The One Israel Fund – as its name suggests – is dedicated to the unity of the Land of Israel, making sure that Judea and Samaria remain integral parts of the State of Israel and strengthening the communities settled there.
Arutz Sheva spoke with One Israel Fund’s executive vice-president, Scott Feltman, to hear about some of the organization’s latest projects.
“One Israel Fund was established 28 years ago, right after the Oslo Accords were signed,” he relates. “Already at that early stage, there were those who foresaw where things were headed and realized that if we didn’t invest in the communities of Judea and Samaria, we could end up losing them. That’s what we’re about – giving those communities what they need to grow and thrive.”
With “peace” in the air and high hopes for a final answer to the Palestinian question, it wasn’t easy back then to fundraise for what many saw as a “controversial” issue; even today, raising much-needed funds is no simple matter. How did the Fund surmount this particular challenge?
“Whenever I’m afforded the opportunity – and that doesn’t always happen, unfortunately – I stress the fact that Judea and Samaria are the heartland of the Jewish People. Without them, there is no country. In terms of numbers, we’re talking about half a million proud and strong Zionist citizens, working to improve the country in myriad ways. Remember that many of these communities are less than half an hour away from Jerusalem or Tel Aviv, and while many of the people who live there work there too, developing the land and strengthening our hold on it, many others commute to jobs in the cities where they contribute to the economy in other ways.”
One Israel Fund supports these communities from the foundation upward – from their basic security needs through to all kinds of projects to enhance their quality of life.
“A lot of what we do you’ll never hear about,” Feltman notes. “When we boost security in a certain community and because of that, terror attacks are averted, that doesn’t make the news. We’ve even cooperated with the IDF in specific cases. Unfortunately, it’s the failures that get people to wake up and realize the need for what we do, which was the case ten years ago in Itamar, when five members of the Fogel family were murdered. Marc Provisor, our security director, had been in the United States fundraising the year before, and when he went back afterward, he pointed out that when there are victims, people are much more willing to give.
“That was a particularly tragic case,” he adds, “because of the background to it. Several members of the Itamar community had approached One Israel Fund the year before the murders, asking for us to help them increase their security coverage. They already knew they were a potential target, because Arabs had been testing the fence in various places to find a weak point, and the recent growth of the community meant that there were parts of the settlement that weren’t covered by the security cameras.
“We raised money to add another camera system – but the infiltration came from another part of the fence which wasn’t covered.”
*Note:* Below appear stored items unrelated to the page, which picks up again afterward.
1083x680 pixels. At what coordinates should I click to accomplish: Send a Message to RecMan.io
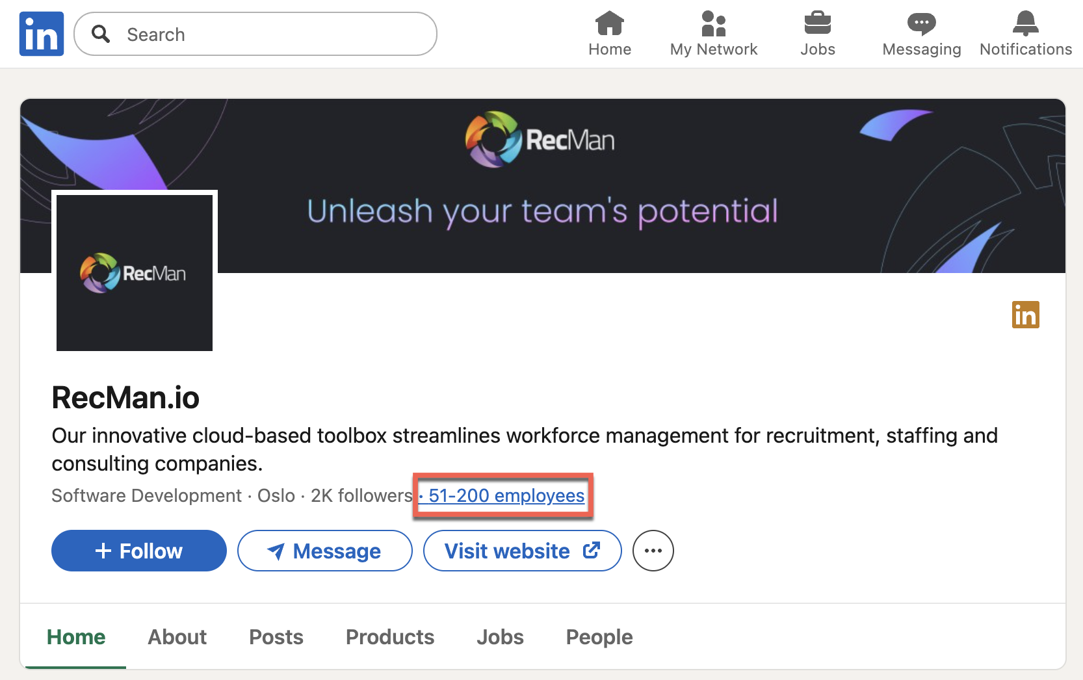pos(324,551)
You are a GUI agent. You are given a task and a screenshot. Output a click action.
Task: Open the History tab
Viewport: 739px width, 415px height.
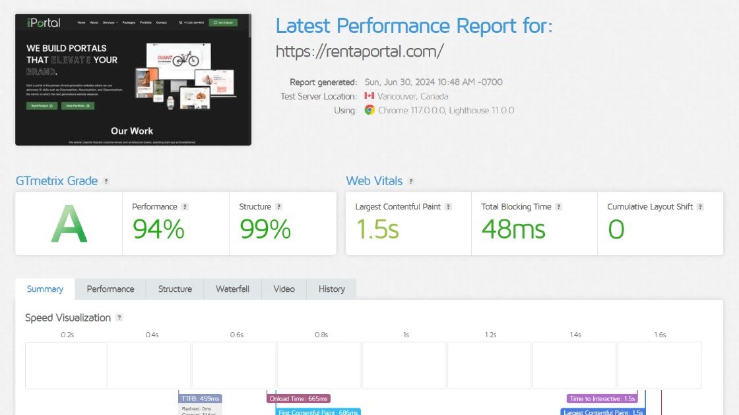point(331,289)
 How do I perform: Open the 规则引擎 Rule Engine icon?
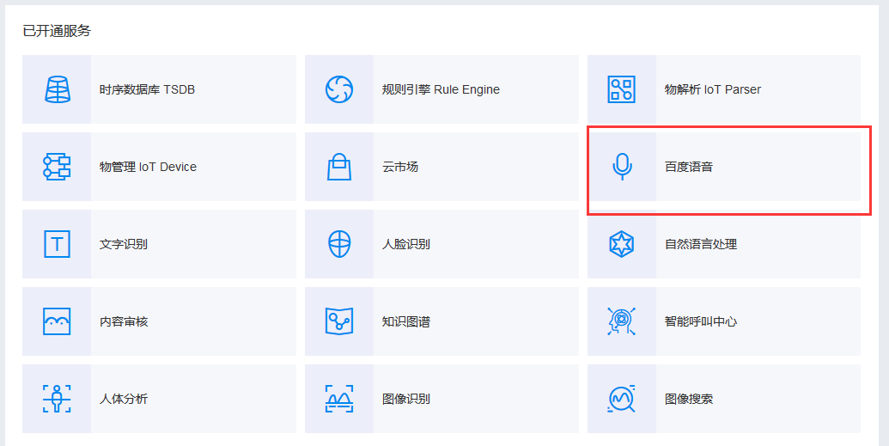click(x=339, y=89)
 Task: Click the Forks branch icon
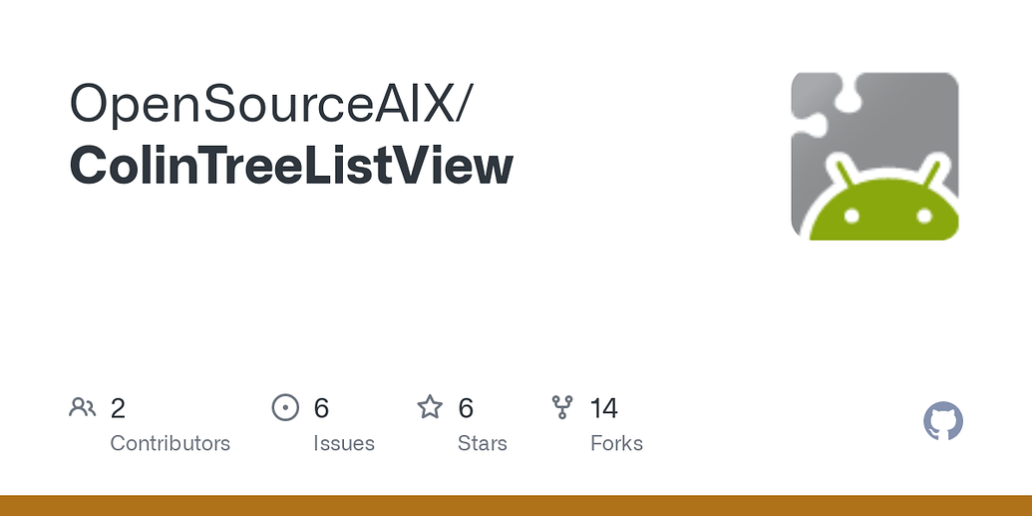tap(562, 407)
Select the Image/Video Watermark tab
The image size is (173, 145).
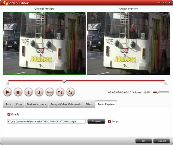66,104
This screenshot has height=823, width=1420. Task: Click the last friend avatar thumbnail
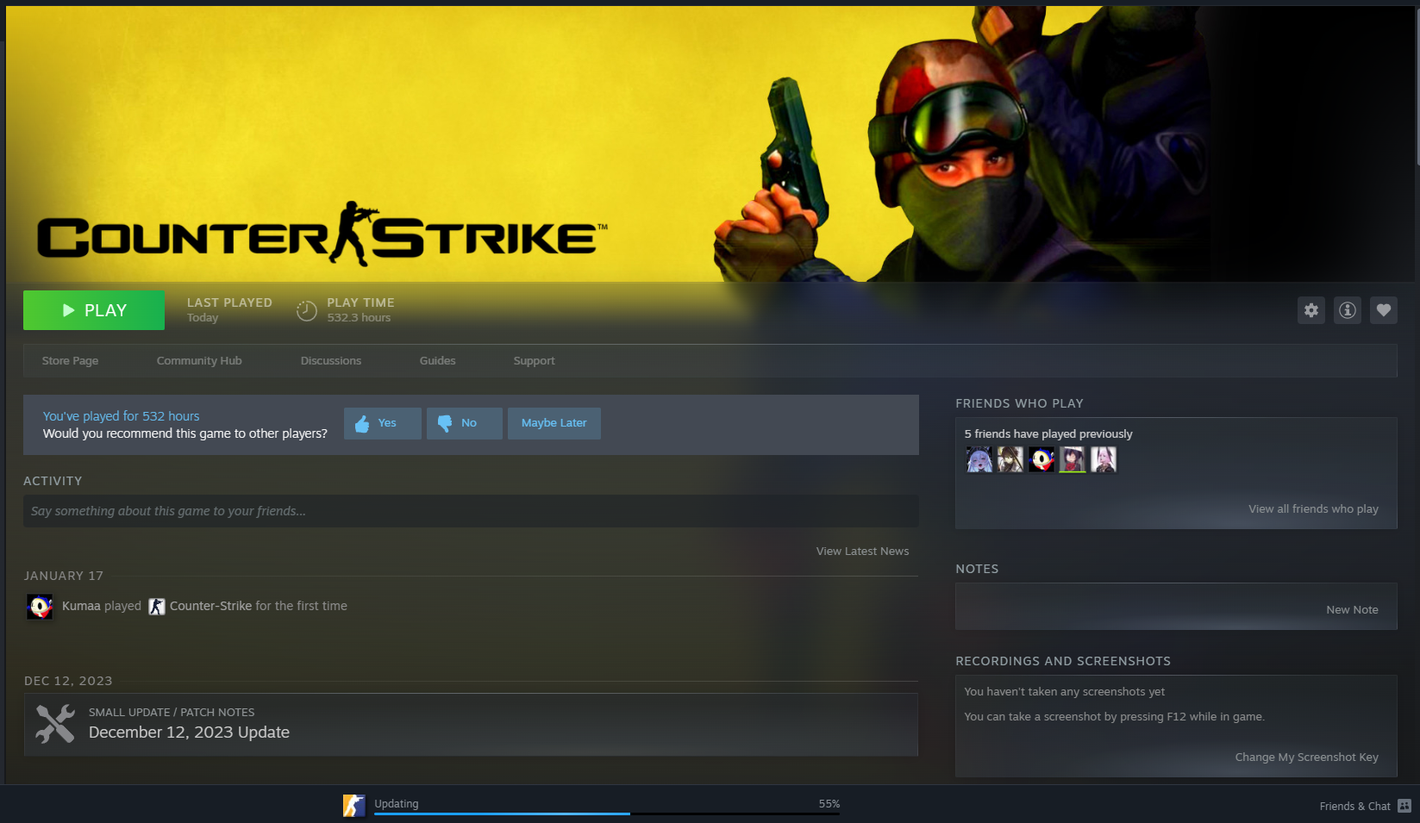point(1103,459)
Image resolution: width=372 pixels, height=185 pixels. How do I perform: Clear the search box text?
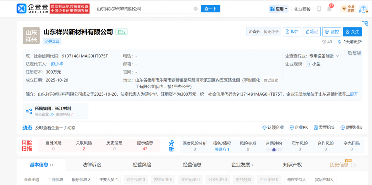pos(196,9)
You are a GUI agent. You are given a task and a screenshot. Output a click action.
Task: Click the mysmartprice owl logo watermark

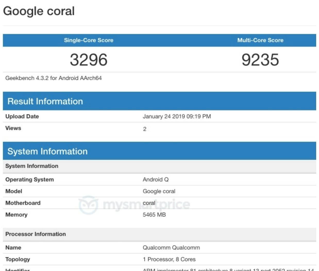tap(88, 205)
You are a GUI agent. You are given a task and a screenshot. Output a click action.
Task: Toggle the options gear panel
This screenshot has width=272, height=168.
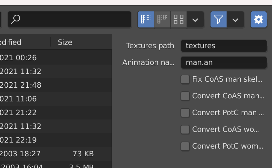[x=259, y=20]
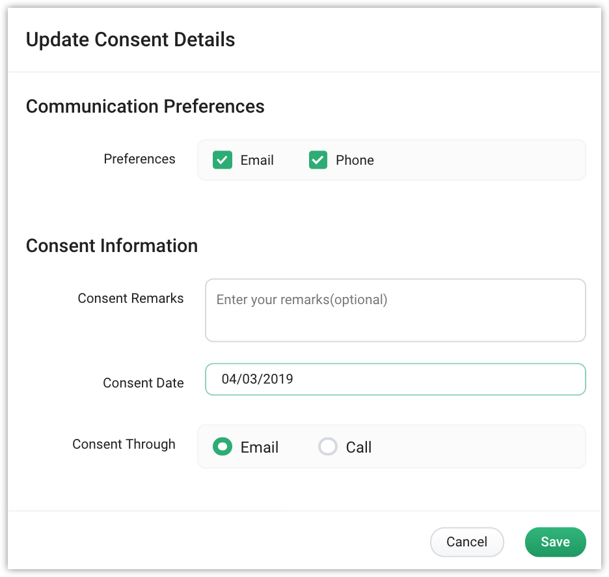The height and width of the screenshot is (577, 609).
Task: Click the Phone label beside the Preferences checkbox
Action: [355, 160]
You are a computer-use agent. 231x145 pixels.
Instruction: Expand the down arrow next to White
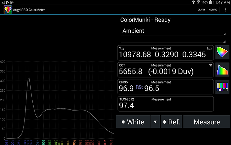(x=155, y=122)
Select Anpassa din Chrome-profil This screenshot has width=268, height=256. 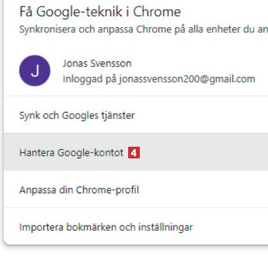coord(136,189)

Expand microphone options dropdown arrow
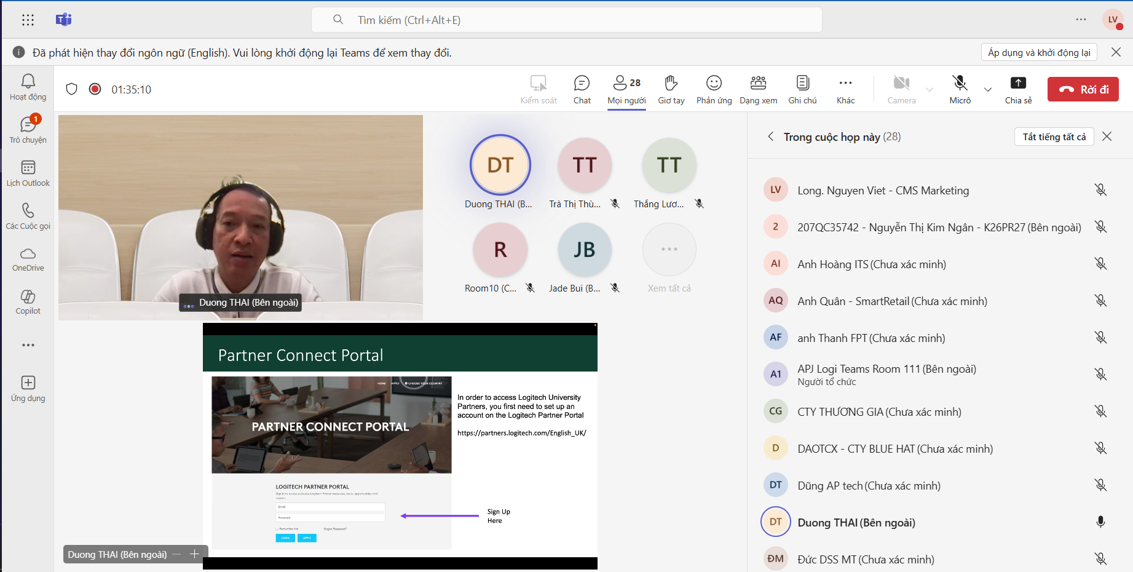coord(988,89)
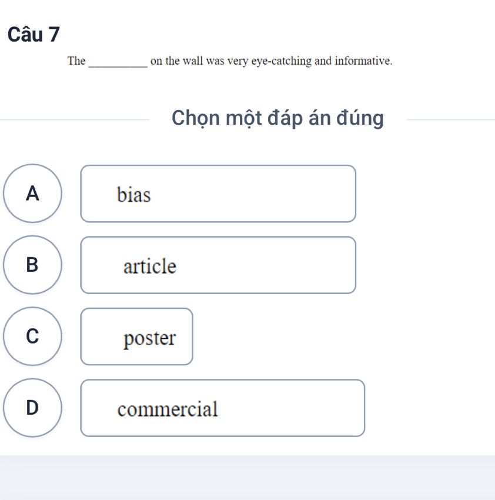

Too often, it’s in times of trouble that basic facts that should have been obvious become all too clear. Despite the fact that many of the communities of Judea and Samaria are located in close proximity to major population centers, that doesn’t always mean that an ambulance speeding a terrorist attack victim to hospital can make it there fast enough. The Hizma checkpoint in the Binyamin region, for example, controls traffic passing from Samaria south-west into Jerusalem, and not infrequently, long lines at the crossing turn what should be a twenty-minute ride into one over an hour long.
It was with facts like that in mind that the One Israel Fund embarked on its latest project, truly a massive undertaking: constructing a huge medical center to service the entire Binyamin region, some two hundred thousand people.
“Many more than that, actually,” Feltman explains, “because that’s without factoring in the non-Jewish population that the medical center will serve. It’s vital to include them in our planning – first of all because we need to have good relations with them, and secondly, because that advances the project itself.
“The medical center is going to provide a lot of jobs – during construction, and then once it’s up and running. But most importantly, it’s going to be a total game-changer in terms of providing every kind of outpatient service you can imagine in an area where currently, nothing exists.
“We’re making the desert bloom,” Feltman concludes, “in all kinds of ways you can imagine, for a stronger and more united Israel for all of us.”